Source extract:
┄┄┄┄┄┄┄┄┄┄┄┄┄┄┄┄┄┄┄┄
1. Into The Rainbow Vein
2. Chromakey Dreamcoat
3. Satellite Anthem Icarus
4. Peacock Tail
5. Dayvan Cowboy
6. Moment Of Clarity
7. '84 Pontiac Dream
8. Sherbert Head
9. Oscar See Through Red Eye
10. Ataronchronon
11. Hey Saturday Sun
12. Constants Are Changing
13. Slow This Bird Down
14. Tears From The Compound Eye
15. Farewell Fire
Now revealed as brothers, Scots Mike and Marcus
Eoin Sanderson have built up something of a cultish
following since the 1998 debut Boards Of Canada album
Music Has The Right To Children. But it was the
allegedly malevolent intentions of 2002's Geogaddi
that brought forth all manner of blogger theories and
vaulting conclusions.
Though firmly denied, the duo aren't totally
blameless. The artwork for Geogaddi's lead-off EP
In A Beautiful Place Out In The Country featured still of David Koresh's Waco compound in the
American deep south, and the duo's seemingly distant
Scottish locale drew inevitable Wicker Man comparisons
in these fearfully folkish times.
However, mystique can be the motor of expectation.
And to say the misty morning hues of The Campfire
Headphase are eagerly awaited would be an
understatement. Or should that be the memory of
misty morning hues?
For once wrapped in the faded, shaded unravelling
of Satellite Anthem Icarus or the charm-like folds of
Peacock Tail, one cannot be sure whether this softly
giddying glissade is original material, or some
manifestation of collective unconsciousness. Well,
generous ol' me is willing to give the Sanderson
brothers full credit for this supreme collection of
future-perfect broken nostalgia.
┄┄┄┄┄┄┄┄┄┄┄┄┄┄┄┄┄┄┄┄
Given problem a: In the entries below, give the lines as a JSON list of strings, one string per line with blank lines omitted: begin at the line that contains "You are a computer-use agent. Viewport: 959px" and stop after the line that contains "Select the travel".
┄┄┄┄┄┄┄┄┄┄┄┄┄┄┄┄┄┄┄┄
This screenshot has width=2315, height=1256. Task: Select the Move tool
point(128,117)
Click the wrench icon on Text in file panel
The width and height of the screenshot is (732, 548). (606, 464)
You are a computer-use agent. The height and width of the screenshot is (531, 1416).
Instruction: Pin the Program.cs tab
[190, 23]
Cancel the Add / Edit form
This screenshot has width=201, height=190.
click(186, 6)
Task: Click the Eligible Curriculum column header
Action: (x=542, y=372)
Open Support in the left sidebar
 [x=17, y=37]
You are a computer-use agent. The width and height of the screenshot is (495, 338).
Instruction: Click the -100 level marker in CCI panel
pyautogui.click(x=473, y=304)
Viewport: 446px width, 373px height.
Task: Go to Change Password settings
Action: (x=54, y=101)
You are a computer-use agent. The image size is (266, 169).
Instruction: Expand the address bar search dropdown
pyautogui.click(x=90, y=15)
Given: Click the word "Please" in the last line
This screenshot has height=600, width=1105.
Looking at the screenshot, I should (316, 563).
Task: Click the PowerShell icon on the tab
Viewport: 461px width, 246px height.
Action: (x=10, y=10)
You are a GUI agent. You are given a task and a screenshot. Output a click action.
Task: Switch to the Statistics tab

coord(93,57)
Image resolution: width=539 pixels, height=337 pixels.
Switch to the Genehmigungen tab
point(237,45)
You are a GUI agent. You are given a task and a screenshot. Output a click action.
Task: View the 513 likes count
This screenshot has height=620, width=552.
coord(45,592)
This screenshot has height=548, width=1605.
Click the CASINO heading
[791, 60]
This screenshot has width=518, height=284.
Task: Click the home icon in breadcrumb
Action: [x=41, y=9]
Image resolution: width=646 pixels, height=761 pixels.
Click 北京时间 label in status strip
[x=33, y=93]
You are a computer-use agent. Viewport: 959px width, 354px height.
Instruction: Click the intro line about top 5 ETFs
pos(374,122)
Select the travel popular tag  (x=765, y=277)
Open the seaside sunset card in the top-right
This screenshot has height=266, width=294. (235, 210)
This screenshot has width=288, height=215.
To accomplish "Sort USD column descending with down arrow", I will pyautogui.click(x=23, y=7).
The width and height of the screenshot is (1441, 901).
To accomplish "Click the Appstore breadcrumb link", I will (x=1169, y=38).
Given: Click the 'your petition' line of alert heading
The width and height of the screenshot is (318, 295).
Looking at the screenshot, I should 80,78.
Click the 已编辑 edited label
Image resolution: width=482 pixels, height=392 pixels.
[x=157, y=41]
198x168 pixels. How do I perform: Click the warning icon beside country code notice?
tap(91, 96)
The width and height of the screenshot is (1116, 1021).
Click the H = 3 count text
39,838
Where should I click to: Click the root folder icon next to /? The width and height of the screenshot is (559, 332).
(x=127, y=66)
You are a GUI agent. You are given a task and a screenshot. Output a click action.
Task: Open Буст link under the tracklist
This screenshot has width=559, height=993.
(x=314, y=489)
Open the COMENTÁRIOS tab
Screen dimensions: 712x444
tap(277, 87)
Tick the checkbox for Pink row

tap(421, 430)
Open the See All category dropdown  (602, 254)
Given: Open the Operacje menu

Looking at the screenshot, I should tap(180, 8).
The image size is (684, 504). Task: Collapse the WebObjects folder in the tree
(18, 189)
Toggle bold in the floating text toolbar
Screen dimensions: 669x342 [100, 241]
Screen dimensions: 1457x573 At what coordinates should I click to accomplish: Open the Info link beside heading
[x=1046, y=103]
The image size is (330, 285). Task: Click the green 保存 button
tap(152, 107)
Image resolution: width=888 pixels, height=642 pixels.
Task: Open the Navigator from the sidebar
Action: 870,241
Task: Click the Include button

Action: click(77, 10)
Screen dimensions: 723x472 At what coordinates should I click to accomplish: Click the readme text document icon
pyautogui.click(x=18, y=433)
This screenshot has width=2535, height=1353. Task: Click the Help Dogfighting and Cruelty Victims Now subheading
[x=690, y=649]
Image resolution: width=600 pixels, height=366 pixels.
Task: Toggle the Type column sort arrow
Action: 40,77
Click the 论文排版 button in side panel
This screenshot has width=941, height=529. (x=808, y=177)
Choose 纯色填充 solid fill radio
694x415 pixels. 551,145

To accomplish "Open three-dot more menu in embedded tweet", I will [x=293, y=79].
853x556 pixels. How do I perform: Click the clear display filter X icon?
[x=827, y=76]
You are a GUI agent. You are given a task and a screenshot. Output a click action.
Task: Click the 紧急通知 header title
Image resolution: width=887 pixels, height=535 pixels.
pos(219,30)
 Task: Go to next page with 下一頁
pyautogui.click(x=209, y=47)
┄┄┄┄┄┄┄┄┄┄┄┄┄┄┄┄┄┄┄┄
Given problem b: Take the album review above further, continuing it from the point at which it ends.

Exercise output a:
[
  "You are a computer-use agent. Viewport: 959px width, 354px height.",
  "Instruction: Click the intro line about top 5 ETFs",
  "pos(374,122)",
  "Select the travel popular tag  (x=765, y=277)"
]

Exercise output b:
Though using acoustic, analogue instruments in
tandem for the first time with their aladdin's cave of
electronic delights, The Campfire Headphase was still
recorded and re-recorded in the Boards Of Canada way
of source to source ad infinitum, expunging the
crystalline detail and ready assembled meaning that's
best left to lesser mortals.
Perhaps more upbeat than its predecessor, there is
still something of Geogaddi's under-the-surface
disquiet, a grainy cousin of Angelo
Badalementi's score for Mulholland Drive.
Obscured signposts like Tears From The Compound Eye
and Oscar See Through Red Eye are half-remembered
playground laments, hinting at devilish archetypes,
where something wicked may be lurking just behind the
schoolhouse.
Hey Saturday Sun's hazy cowbell and shifting,
glistening guitar is the retrofit soundtrack to a
half-remembered, sun-blind beach holiday, yet suffuse
with intimations of an all-too-adult uncertainty and
foreboding. Curiously though, The Campfire Headphase,
like all other Boards Of Canada werks, side-steps any
intimations of bleakness by stripping away calloused
layers of forgetfulness to provoke suppressed
wide-eyed wonder. It's a combination perfectly in
harmony with the technologies and suspicions of a
post-millenial world.
As minimal as The Campfire Headphase often is,
Boards Of Canada are no Stars Of The Lid.
Dayvan Cowboy smoulders in melancholic isolation
before flowering chromatically with Four
Tet-like crashing cymbals and elevating strings.
The track-titles just might be red herrings (like
Geogaddi's The Devil Is In The Details) or
they may be knowing references to conceptual thinking.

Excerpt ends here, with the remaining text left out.